Maria Angelica Marinovic, MD , Servicio de Alergia e Inmunologia, Hospital Clinico Universidad de Chile, Santiago, Chile

Rosario Rojas, MD , Servicio de Alergia e Inmunologia, Hospital Clinico Universidad de Chile, Santiago, Chile

Background: case report

Methods: case report

Results: case report

Conclusions:

A 6 years old girl with history of motor learning disability of unknown cause in treatment with Oxcarbazepine since December 2008 for epilepsy. No previous infection history, on July 2009 presents a septic shock secondary to Haemophilus influenzae pneumonia. During hospitalization blood exams reveal; low IgG (356mg/dl) with normal IgA/IgM levels.  T cell populations in normal range LTCD3: 74.9% (2476 cells/mm3), LTCD4: 47% (1562 cells/mm3), LTCD8: 28% (930 cells/mm3), CD56: 22.9% (758 cells/mm3) and B cell number frankly diminished CD19: 1.1% (38 cells/mm3 (normal values range 200-1600 cells/mm3)). IVIG treatment was indicated.
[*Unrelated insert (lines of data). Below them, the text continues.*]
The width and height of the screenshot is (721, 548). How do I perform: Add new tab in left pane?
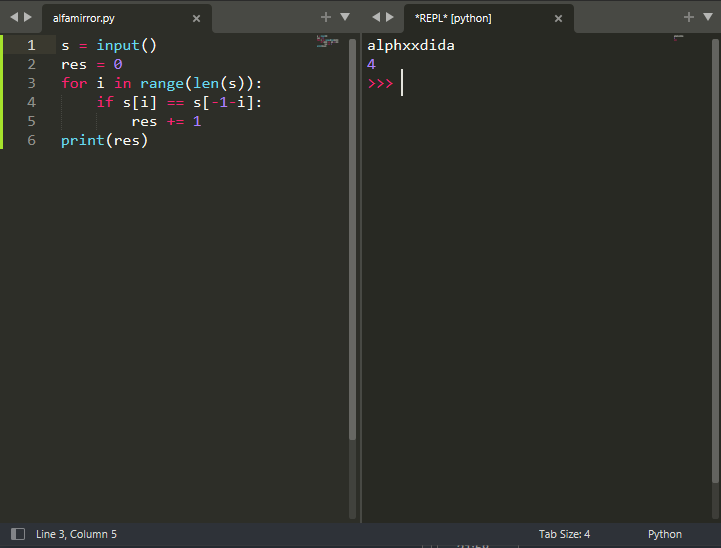(325, 17)
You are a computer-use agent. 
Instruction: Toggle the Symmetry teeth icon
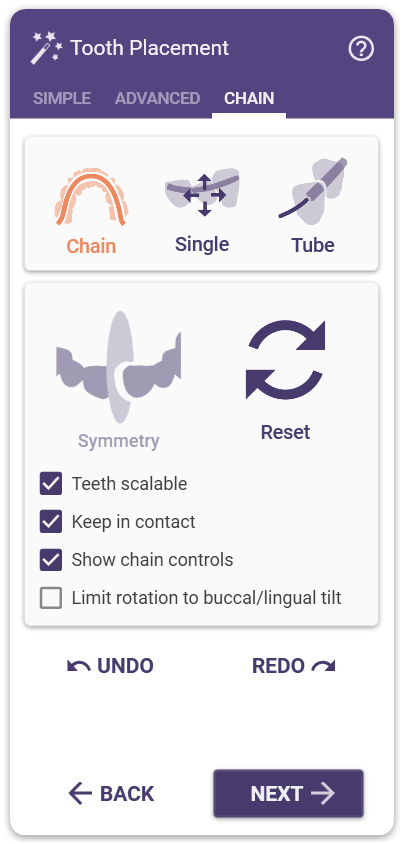click(x=118, y=367)
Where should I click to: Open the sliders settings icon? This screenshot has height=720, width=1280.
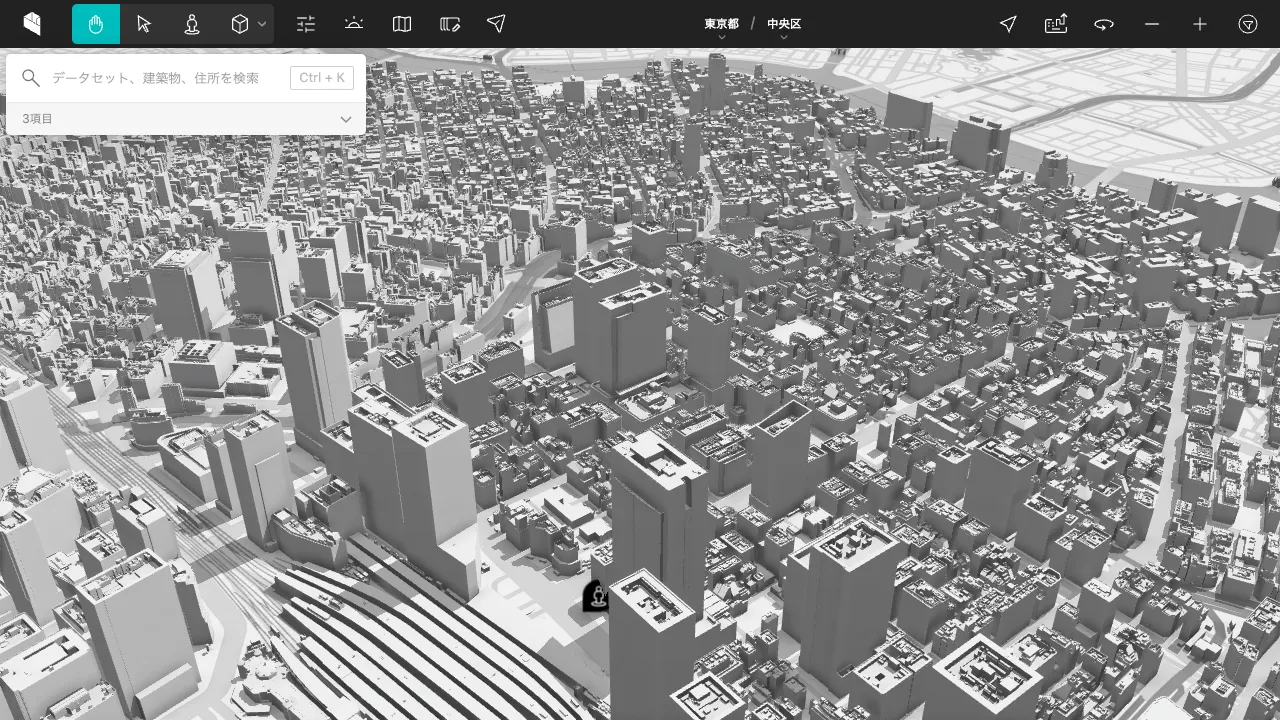306,24
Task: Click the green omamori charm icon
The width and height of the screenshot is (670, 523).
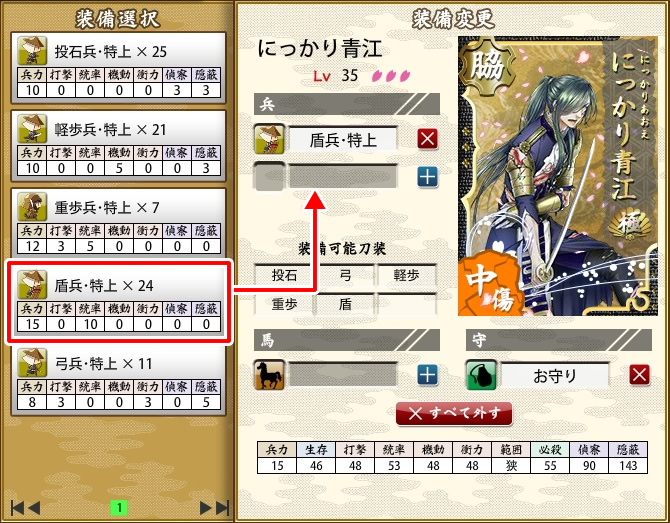Action: tap(481, 375)
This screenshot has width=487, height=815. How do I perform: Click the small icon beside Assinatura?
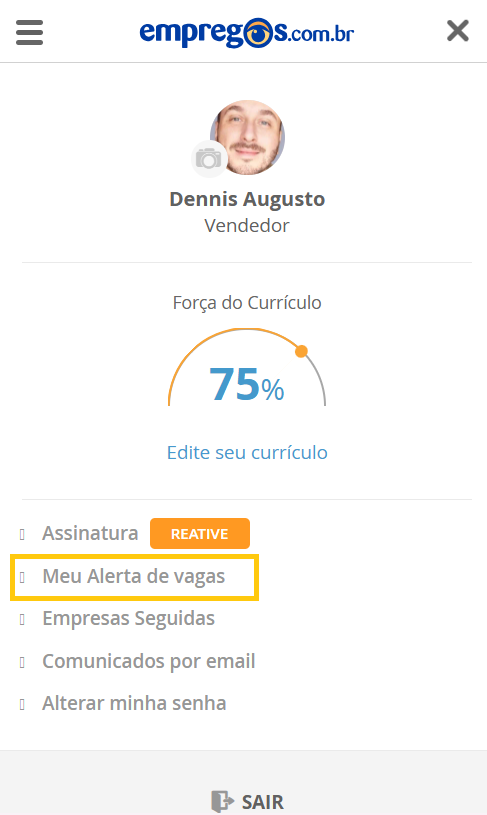pos(22,534)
The diagnosis of common variable immunodeficiency (CVID) induced by Oxcarbazepine was proposed.

According to literature reports this cases should be controlled by immunoglobulin monthly quantification, and they recover between 3-9 months after drug suspension.

After IGIV therapy immunoglobulin quantification show: IgG 1041mg/dl, IgA 78mg/dl, IgM 103mg/dl, with frankly IgG elevation. A second control after 2 months IGIV infusion shows IgG 834mg/dl, IgA 54mg/dl, IgM 75mg/dl. The patient remains in good health with no infections after drug suspension. Her IgG levels and B cell (CD19) number returned to normal after three months (10.7% (271cells/mm3)). Posterior IgG controls are in normal range which shows a resolution of hypogammaglobulinemia.